*TESTO ESTRATTO:*
_____
Il papa in Kenya con la mitria di monsignor Pante
LAMON. Una originale mitria confezionata con pelle di capra. L’aveva donata a papa Francesco il missionario lamonese Virgilio Pante, vescovo della diocesi di Maralal, in Kenya, e vice presidente della commissione per i rifugiati e i migranti della conferenza episcopale del paese africano, dove è in visita pastorale Bergoglio.
Papa Francesco l’ha indossata per la solenne concelebrazione di ieri mattina al Central Park della capitale kenyota.
“Don Virgilio”, come lo chiamano amichevolmente a Lamon, l’aprile scorso a Roma l’aveva donata al pontefice, durante la visita ad limina dei vescovi del suo Paese. «Il Santo Padre, in quella circostanza, l’aveva subito indossata – racconta don Liviano Bernandi, parroco di Lamon – proprio perché sapeva dell’odore di pecora. Non importa se in verità era stata confezionata con pelle di capra».
Monsignor Pante guida la diocesi nel territorio del Kenya dove vivono i pastori nilo-hamitici e che il vescovo bellunese frequenta con amichevole consuetudine ed erano stati proprio loro a donargliela, nel 2001 quando il missionario della consolata è stato consacrato vescovo. Allora don Virgilio sorrise ricordando che, in verità, il suo stemma episcopale riproduce una pecora accanto al leone. Una pecora come quelle che lui da bambino e da ragazzo aveva visto pascolare proprio a Lamon.
Aneddoti, questi, che monsignor Pante aveva raccontato anche a Francesco, presentandogli in dono la mitria. Ed è stata una sorpresa molto gradita, per Pante, vedersi ieri il Papa con in testa il suo copricapo liturgico.
Francesco lo aveva detto durante la messa crismale del primo Giovedì Santo: il pastore deve avere «l’odore delle pecore». Cioè deve guidare il suo gregge ma anche stare insieme al suo gregge, ossia ai fedeli che gli sono affidati. Fin da quel momento – ha confessato Pante, che è stato a Lamon l’ultima volta ad inizio autunno – ha avuto l’idea di regalare al Papa la mitria confezionata con pelle di capra.
_____
*ESERCIZIO:*
Stabilisci se le affermazioni seguenti concordano con l'articolo sulla mitria di monsignor Pante, rispondendo sì o no e citando alla lettera le parole decisive dell'articolo. 1. La mitria donata al Papa è confezionata con pelle di pecora. 2. Virgilio Pante è stato consacrato vescovo nel 2001. 3. Lo stemma episcopale di Pante riproduce una pecora accanto al leone.

*RIGHE FORNITE:*
_____
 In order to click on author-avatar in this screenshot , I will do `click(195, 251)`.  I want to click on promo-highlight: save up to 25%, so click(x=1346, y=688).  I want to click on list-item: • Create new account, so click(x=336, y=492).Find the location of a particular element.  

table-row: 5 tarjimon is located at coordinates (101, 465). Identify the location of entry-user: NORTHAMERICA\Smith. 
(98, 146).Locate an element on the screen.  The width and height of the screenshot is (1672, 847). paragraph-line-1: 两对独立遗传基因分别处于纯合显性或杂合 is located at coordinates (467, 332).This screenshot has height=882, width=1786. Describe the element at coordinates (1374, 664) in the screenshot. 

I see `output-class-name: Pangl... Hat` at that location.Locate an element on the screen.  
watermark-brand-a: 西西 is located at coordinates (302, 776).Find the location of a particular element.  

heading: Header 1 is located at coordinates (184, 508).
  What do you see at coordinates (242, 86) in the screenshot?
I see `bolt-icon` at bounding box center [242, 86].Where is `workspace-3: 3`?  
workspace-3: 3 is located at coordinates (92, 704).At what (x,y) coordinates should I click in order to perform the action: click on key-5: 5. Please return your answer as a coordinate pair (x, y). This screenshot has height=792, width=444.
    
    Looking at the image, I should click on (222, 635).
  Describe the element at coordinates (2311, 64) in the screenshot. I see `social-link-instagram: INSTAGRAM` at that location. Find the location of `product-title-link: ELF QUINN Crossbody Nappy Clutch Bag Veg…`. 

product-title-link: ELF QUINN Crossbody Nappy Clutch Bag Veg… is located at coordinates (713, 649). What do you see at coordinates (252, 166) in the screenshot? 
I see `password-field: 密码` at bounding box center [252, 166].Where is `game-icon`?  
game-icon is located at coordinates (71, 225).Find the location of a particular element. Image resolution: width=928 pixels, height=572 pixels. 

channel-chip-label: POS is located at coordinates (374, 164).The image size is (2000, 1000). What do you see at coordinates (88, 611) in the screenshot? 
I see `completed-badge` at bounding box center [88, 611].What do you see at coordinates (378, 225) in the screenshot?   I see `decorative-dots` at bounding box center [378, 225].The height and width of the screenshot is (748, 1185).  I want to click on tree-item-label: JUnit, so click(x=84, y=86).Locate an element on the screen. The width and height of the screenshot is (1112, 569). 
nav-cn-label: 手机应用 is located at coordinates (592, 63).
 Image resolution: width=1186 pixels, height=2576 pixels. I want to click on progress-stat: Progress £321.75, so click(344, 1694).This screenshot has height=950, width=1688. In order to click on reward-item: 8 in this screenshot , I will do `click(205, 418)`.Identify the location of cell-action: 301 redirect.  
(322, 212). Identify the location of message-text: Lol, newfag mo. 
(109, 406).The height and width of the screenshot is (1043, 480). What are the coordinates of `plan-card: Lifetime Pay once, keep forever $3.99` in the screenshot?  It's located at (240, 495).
_____
*LA TUA RISPOSTA:*
1. No: «Una originale mitria confezionata con pelle di capra.»
2. Sì: «nel 2001 quando il missionario della consolata è stato consacrato vescovo»
3. Sì: «il suo stemma episcopale riproduce una pecora accanto al leone»